El joven Valdane lo contempló desde su silla a la mesa.
—Que alguien atienda a mi mago, por favor —anunció con voz desapasionada—. Al parecer ha bebido algo que no le ha sentado bien. —Después se inclinó sobre Janusz, sus ojos como esquirlas de pedernal, y susurró—: ¿O quizá fui yo quien lo bebió, mago?
En ese momento, Janusz comprendió que estaba maldito para siempre a causa del vínculo de sangre. Él sufriría lo que se merecía Valdane. Jadeante, Janusz pidió el antídoto del veneno, pero estuvo muy cerca de la muerte. Así fue como empezó el progresivo deterioro del hechicero, en tanto que Valdane rebosaba de la salud propia de un hombre joven.
—No puedo matarlo —había susurrado el mago aquella noche, mientras se retorcía de agonía—, porque sería yo el que moriría. Y él quedaría libre para torturar sin freno a cualquiera que se le opusiera.
La familia de Janusz había muerto sólo dos semanas después de su fallido atentado contra Valdane. El incendio había sido un accidente, según el informe del magistrado kernita, encargado de investigar la tragedia. Los padres de Janusz no habían limpiado la campana de la chimenea desde hacía años; los depósitos acumulados de la leña quemada habían ardido, soltando chispas sobre el tejado de paja seca, que prendió como yesca. O eso era lo que le había dicho a Janusz el magistrado, que debía vida y posición a Valdane.
El mago no vio razón de insistir al hombre para que le diera más explicaciones, ni le preguntó cómo se quedó atrancada la puerta de la choza la noche en que su familia murió. Los vecinos que corrieron a ayudarlos, le dijeron que no lograron abrir el acceso, y que todo cuanto pudieron hacer fue taparse los oídos para no escuchar los alaridos que llegaban del interior de aquel infierno.

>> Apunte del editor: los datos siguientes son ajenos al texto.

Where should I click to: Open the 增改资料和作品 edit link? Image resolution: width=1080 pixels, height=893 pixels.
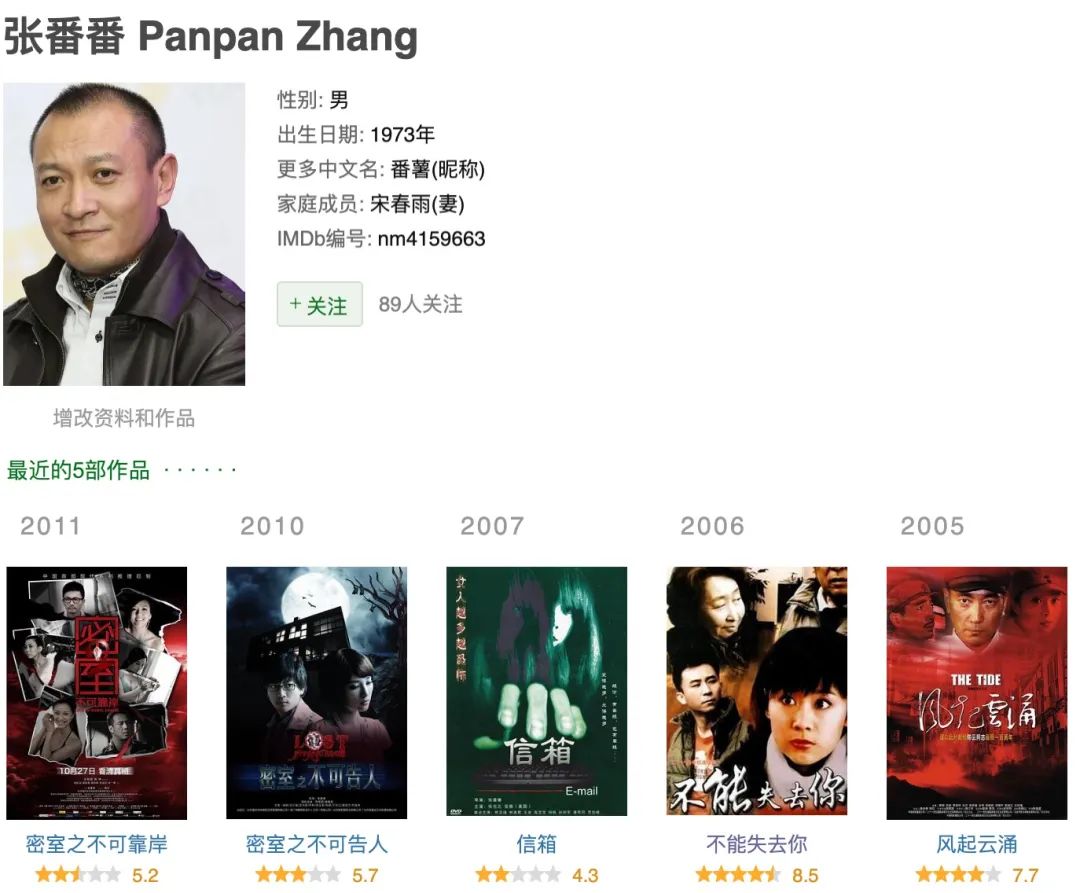pyautogui.click(x=124, y=418)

El aviso no pasó inadvertido al hechicero. Durante las décadas siguientes, Janusz se volcó en proteger a su señor… y por ende a sí mismo. Los enemigos de Valdane atentaron contra su vida en tres ocasiones, dos con venenos y una con una daga, y en todas ellas fue el mago el que gritó y se desplomó, mientras que Valdane había salido indemne y en plena forma para acabar con su atacante.
Se propagó por todo Kern el rumor de que el cabecilla era inmortal y de que era cierta la existencia del vínculo de sangre. El odio ardía en los ojos de los campesinos cuando miraban al mago, pero nadie se atrevía a atacar a un hechicero de la reputación de Janusz. Valdane perseguía implacablemente a aquellos que se le oponían. Sus enemigos, uno por uno, murieron a causa de enfermedades extrañas o simplemente desaparecieron en la noche, sin dejar rastro. Por último, no quedó nadie en la región que le hiciera frente… hasta que Valdane volvió los ojos hacia las tierras de los Meir.